« Elle oit l’oie! » a déjà dit le grand Raymond
Devos en spectacle. Cette après-midi là, au beau milieu du « sanctuaire »
de Cap-Tourmente, des milliers d’oies ouïssaient leurs propres cris à des
kilomètres à la ronde. Un merveilleux spectacle avec deux représentations par
année, au printemps et à l’automne. Bien avant la colonisation de cette terre
par les Européens, les oies des neiges fréquentaient déjà les berges de part et
d’autre du Saint-Laurent. Leur nombre a bien sûr fluctué d’une époque à l’autre,
mais leur fidélité au site du Cap-Tourmente demeure une constante même si leur
corridor de migration a tendance à s’élargir avec l’accroissement de leur
population.
Je ne suis pas ornithologue et encore moins un spécialiste de la
grande oie des neiges, je suis simplement un des ses admirateurs à l’image du
peintre Riopelle qui allait même les observer en avion autour de son île, l’Ile
aux Grues. Il faut le dire, l’observation des grandes oies des neiges procure
beaucoup de bonheur et de paix intérieure, une véritable thérapie grandeur
nature et une source d’inspiration pour beaucoup d’artistes!

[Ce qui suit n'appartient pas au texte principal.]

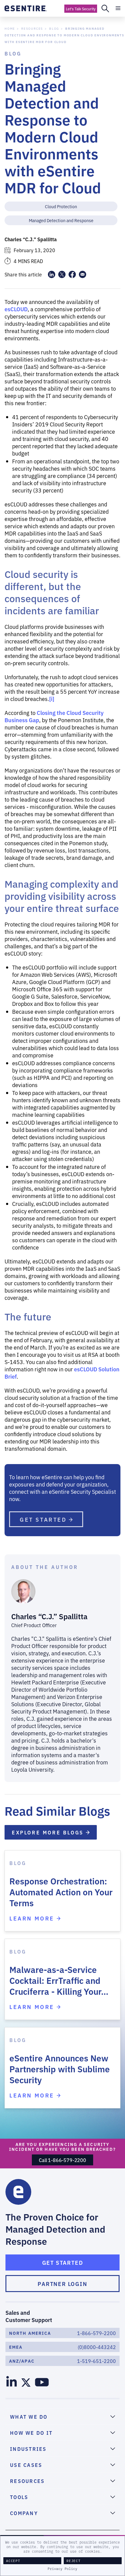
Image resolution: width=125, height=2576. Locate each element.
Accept (13, 2560)
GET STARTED (44, 1519)
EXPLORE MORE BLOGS (49, 1832)
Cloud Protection (61, 206)
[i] (51, 698)
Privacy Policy (62, 2569)
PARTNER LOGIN (62, 2283)
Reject (73, 2560)
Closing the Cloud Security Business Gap (54, 716)
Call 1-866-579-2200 (62, 2160)
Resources (32, 28)
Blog (54, 28)
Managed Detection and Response (61, 220)
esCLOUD (16, 309)
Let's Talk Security (81, 8)
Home (10, 28)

C’est en vol que l’oie des neiges révèle toute sa beauté et
encore plus quand elle vole en formation comme le font les « snowbirds »...
Où est-ce plutôt les « snowbirds » qui imiteraient les figures
aériennes de l’oie des neiges avec leurs avions, car après tout elles ont
« inventé » le vol quelques millénaires avant les humains. Chose
certaine l’oie des neiges n’a pas besoin de brûler des tonnes de gaz à effet de
serre pour s’élever dans les airs et traverser un continent à tire d’ailes.
Elles sont de parfaites « machines » aériennes avec leurs ailes à
« géométrie variable » capable de fournir une poussée ascensionnelle
forte et silencieuse, rien de comparable avec celle d’une turbine d’avion qui
déchire le ciel de son bruit assourdissant lors du décollage. Chez les grandes
oies des neiges, le vol n’est que beauté et harmonie et lorsqu’elles s’élèvent
par milliers dans le ciel, aucun humain ne peut demeurer indifférent à une
telle levée de rideau!
Je fréquente la réserve faunique du Cap-Tourmente depuis
plus de quarante ans, avec une constance comparable à sa célèbre visiteuse
ailée. J’y vais autant pour le site que pour l’oie des neiges. Je suis un
contemplatif et ma seule « arme » est mon appareil photo, il
m’accompagne la plupart du temps. Je ne compte plus les photos que j’ai prise
de cette belle nature où le Bouclier canadien rencontre les Basses-Terres du Saint-Laurent et des Appalaches. Mon
album photo du Cap-Tourmente reflète également l’évolution de ma pratique de la
photographie, sur près d’un demi-siècle (ouf, rien pour me rajeunir!). Il
m’arrive aujourd’hui de refaire les mêmes prises de vue qu’il y a quarante ans,
mais les photos ne sont jamais vraiment identiques, car la photographie demeure
l’art de la lumière dont les nuances varient à l’infini!